On the same day (Jan. 20) Union Pacific reported record fourth quarter and record calendar year 2010 profits, UP Chairman Jim Young said he is headed to Washington to meet with President Obama’s economic advisers to oppose a congressional mandate that railroads implement crash-avoidance positive train control by year-end 2015.
UP told investors its 2010 fourth quarter earnings had soared by 31 percent from the same quarter in 2009, and that its calendar year 2010 profit rose by 47 percent to a record $2.8 billion.
Twice during 2010, Union Pacific raised its common stock dividend, raising the dividend by 40 percent in 2010. Since 2001, the Union Pacific common stock dividend rate has been raised by 280 percent, for an average of 28 percent annually.
Young called 2010 the “most profitable year in Union Pacific’s nearly 150-year history.
“Economic indicators point to growth [in 2011], and if jobs improve, there will be even greater strength,” said Young, according to progressiverailroading.com. “The bar is raised, and last year the floor was set. We’re setting our sights even higher.”
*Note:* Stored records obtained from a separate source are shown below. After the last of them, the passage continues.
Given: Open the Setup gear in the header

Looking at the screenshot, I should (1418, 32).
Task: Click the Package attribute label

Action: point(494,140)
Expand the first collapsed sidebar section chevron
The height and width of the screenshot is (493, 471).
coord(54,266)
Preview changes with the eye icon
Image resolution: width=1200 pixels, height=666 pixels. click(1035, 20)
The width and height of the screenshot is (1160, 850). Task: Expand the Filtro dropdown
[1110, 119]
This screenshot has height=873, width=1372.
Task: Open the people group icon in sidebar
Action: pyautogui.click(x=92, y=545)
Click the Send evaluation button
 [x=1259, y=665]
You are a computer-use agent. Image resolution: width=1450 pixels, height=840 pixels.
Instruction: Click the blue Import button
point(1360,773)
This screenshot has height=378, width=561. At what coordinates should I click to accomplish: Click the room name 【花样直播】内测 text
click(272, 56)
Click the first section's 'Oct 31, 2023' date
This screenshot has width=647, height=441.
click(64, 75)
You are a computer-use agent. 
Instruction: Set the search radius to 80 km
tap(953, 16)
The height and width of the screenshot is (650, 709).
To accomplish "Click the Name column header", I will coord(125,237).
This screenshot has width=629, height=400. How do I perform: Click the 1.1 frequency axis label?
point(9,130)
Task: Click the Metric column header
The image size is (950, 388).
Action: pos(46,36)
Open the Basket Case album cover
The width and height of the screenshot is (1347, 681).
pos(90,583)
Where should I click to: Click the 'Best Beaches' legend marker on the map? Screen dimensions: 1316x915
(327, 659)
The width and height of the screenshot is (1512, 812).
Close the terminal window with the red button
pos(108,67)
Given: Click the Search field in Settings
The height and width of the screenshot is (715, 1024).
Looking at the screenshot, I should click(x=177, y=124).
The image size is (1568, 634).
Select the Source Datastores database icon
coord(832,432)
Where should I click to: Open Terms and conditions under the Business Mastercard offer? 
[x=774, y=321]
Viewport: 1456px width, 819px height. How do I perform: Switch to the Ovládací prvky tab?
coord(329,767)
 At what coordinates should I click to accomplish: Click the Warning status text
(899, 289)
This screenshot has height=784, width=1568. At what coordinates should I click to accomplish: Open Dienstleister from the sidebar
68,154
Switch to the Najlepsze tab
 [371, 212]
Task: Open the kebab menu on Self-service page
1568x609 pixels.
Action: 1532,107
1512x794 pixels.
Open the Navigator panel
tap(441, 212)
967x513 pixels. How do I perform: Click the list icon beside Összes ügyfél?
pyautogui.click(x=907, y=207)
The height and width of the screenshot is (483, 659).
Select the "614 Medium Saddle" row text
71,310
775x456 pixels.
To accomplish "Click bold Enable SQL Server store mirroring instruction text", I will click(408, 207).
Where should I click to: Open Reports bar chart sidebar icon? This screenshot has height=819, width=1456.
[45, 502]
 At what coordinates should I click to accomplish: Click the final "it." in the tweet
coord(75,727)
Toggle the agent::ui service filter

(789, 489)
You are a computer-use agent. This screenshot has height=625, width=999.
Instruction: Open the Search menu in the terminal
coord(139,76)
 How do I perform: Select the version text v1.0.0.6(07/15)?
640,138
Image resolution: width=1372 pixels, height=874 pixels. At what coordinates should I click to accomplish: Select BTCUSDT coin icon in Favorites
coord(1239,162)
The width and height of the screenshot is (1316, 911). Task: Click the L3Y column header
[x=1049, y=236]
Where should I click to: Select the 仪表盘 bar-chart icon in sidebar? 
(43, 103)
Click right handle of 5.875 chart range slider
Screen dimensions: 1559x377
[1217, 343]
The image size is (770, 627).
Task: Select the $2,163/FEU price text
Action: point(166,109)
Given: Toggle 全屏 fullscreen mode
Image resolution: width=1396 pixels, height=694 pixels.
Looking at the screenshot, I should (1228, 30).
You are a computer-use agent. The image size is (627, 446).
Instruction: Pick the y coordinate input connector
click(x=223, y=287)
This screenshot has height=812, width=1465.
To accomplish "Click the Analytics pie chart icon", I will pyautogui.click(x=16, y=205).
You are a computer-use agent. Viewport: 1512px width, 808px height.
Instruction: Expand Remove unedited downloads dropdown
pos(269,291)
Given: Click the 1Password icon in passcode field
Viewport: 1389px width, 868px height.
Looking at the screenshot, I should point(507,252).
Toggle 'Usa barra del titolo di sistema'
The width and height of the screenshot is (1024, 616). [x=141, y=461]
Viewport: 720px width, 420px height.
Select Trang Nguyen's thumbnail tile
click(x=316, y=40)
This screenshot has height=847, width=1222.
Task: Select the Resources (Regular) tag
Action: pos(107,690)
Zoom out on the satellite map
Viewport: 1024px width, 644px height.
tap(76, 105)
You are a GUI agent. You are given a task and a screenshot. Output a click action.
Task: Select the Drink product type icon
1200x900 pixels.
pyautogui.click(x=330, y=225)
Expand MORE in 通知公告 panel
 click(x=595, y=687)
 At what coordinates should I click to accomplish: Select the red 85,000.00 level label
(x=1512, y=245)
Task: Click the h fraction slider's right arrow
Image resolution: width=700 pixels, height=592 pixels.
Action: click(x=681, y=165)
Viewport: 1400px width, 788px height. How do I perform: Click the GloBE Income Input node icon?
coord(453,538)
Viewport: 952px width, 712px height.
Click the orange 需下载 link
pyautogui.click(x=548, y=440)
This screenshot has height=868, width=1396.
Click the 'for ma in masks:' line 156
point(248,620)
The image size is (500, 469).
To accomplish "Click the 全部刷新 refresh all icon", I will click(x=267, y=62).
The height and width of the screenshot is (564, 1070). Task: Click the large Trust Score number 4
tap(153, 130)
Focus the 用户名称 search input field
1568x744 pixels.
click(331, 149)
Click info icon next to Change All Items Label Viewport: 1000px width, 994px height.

UP repeated a previous announcement that it will increase its workforce by more than 4,000 in 2011 — an increase of almost 10 percent in its workforce — while bringing back the remainder of furloughed workers.
As for the Washington trip, in which Young said he will be joined by executives from other railroads, the Journal of Commerce reported that Young “strongly complained about the heavy expense of developing and deploying positive train control technology, which means outfitting locomotives with automated braking gear and tying it into trackside warning devices and other remote control systems.”
The railroads’ opposition to PTC — that its costs outweigh benefits — is disputed by independent studies, some commissioned by the Federal Railroad Administration.
The National Transportation Safety Board has long advocated implementation of PTC as a necessary safety overlay. The UTU and other rail labor organizations similarly support implementation of PTC.